Streams（流(Streams)）¶

Similar to a dataset, a stream is a representation of data from when it lands in Foundry through when it is processed by a downstream system. A stream is a wrapper around a collection of rows which are stored by both a persistent “hot buffer” and “cold storage” backed by a file system. The benefit of using Foundry streams is they provide the same primitives as a Foundry dataset (branching, version control, permission management, schema management, etc) while also providing a low latency view of the data.

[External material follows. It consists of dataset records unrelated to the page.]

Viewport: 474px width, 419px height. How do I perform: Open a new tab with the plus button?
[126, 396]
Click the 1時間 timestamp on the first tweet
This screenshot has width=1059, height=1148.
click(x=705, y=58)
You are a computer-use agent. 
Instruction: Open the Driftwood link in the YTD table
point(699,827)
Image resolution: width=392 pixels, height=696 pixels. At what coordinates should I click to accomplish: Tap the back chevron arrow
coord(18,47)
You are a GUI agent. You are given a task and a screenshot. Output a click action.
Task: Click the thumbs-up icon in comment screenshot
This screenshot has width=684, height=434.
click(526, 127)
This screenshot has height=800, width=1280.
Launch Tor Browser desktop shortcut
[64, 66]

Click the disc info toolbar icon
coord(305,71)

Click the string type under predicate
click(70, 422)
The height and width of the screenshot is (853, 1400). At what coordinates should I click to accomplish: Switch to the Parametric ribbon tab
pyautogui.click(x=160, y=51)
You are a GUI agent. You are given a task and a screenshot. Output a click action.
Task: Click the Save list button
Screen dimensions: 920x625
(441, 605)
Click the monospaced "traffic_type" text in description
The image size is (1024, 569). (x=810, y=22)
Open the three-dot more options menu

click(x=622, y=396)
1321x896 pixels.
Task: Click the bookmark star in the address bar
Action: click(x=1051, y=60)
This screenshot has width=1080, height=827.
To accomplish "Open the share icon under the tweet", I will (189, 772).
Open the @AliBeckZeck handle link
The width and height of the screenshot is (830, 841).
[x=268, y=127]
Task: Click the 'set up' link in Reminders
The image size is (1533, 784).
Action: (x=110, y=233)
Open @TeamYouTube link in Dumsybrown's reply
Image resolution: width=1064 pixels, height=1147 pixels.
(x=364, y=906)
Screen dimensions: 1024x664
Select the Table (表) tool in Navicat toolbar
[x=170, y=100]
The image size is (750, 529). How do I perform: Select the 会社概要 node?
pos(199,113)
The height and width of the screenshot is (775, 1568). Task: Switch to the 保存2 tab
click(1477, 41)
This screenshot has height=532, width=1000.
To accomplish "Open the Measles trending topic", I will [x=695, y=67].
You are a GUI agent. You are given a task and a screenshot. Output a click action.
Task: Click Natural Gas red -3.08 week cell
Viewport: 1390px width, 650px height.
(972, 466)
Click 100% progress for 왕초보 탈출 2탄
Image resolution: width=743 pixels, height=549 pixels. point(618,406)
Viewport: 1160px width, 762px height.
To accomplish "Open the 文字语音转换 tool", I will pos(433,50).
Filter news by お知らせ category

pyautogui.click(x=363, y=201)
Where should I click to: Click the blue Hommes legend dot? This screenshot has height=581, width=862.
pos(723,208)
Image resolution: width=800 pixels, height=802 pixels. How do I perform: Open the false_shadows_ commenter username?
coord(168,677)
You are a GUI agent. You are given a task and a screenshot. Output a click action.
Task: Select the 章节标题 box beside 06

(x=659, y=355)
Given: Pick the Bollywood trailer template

Streams are inherently tabular and, therefore, inherently structured. They are stored in open source formats such as Avro ↗, along with metadata about the columns themselves. This metadata is stored alongside the stream as a schema.

Stream storage¶

Hot buffer¶

As records flow into a Foundry stream, they are stored in a hot buffer that is available in low latency for all downstream applications that support reading streams. This hot buffer is critical for enabling low latency transforms and availability. It provides at-least-once semantics for data ingestion and optional exactly-once semantics for data processing in platform.

Cold buffer¶

All data from within a Foundry stream is transferred from the hot buffer to the cold storage every few minutes. We call this process "archiving", and it makes the data available as a standard Foundry dataset. This means that any Foundry application can operate on streaming data, even if it doesn’t process data in real-time from the hot buffer. The dataset view of a Foundry stream behaves exactly as a standard Foundry dataset in the platform.

Stream processing¶

Read data from a stream¶

Foundry products with low latency enabled are able to read a hybrid view of the data. By reading data from both the hot and cold storage layers, products can provide a complete view of the data. This view gives products access to the low latency records still in hot storage and older data that has been transferred to cold storage. In this way, a Foundry stream can have the benefits of both the low latency of hot storage and the lower storage costs of cold storage.

Transactions¶

Unlike standard Foundry datasets, streams do not have transaction boundaries inherent in the stream themselves. Instead, each row is treated as its own transaction, and state is tracked on a per row basis. This allows a stream to be read at a granular level so Foundry can support push-based transformations without requiring batching or polling.

Stream types¶

You can configure stream types for each of your streams based on its throughput needs. These stream type settings apply to how streams write data to the hot buffer storage mentioned above. You should only need to modify the stream type settings if stream metrics indicate the stream is being bottlenecked when writing to the hot buffer storage. Latency and throughput are tradeoffs, so only set high throughput/compressed stream types after inspecting stream metrics. We support the following stream configurations:

High Throughput: This is best for streams that send large amounts of data every second. Enabling this stream type might introduce some non-zero latency at the expense of a higher throughput. Therefore, before you enable it you should inspect stream metrics. If the average batch size is equal to the max batch size or if the job fails because of Kafka producer batches expiring, you might need to enable the high throughput setting.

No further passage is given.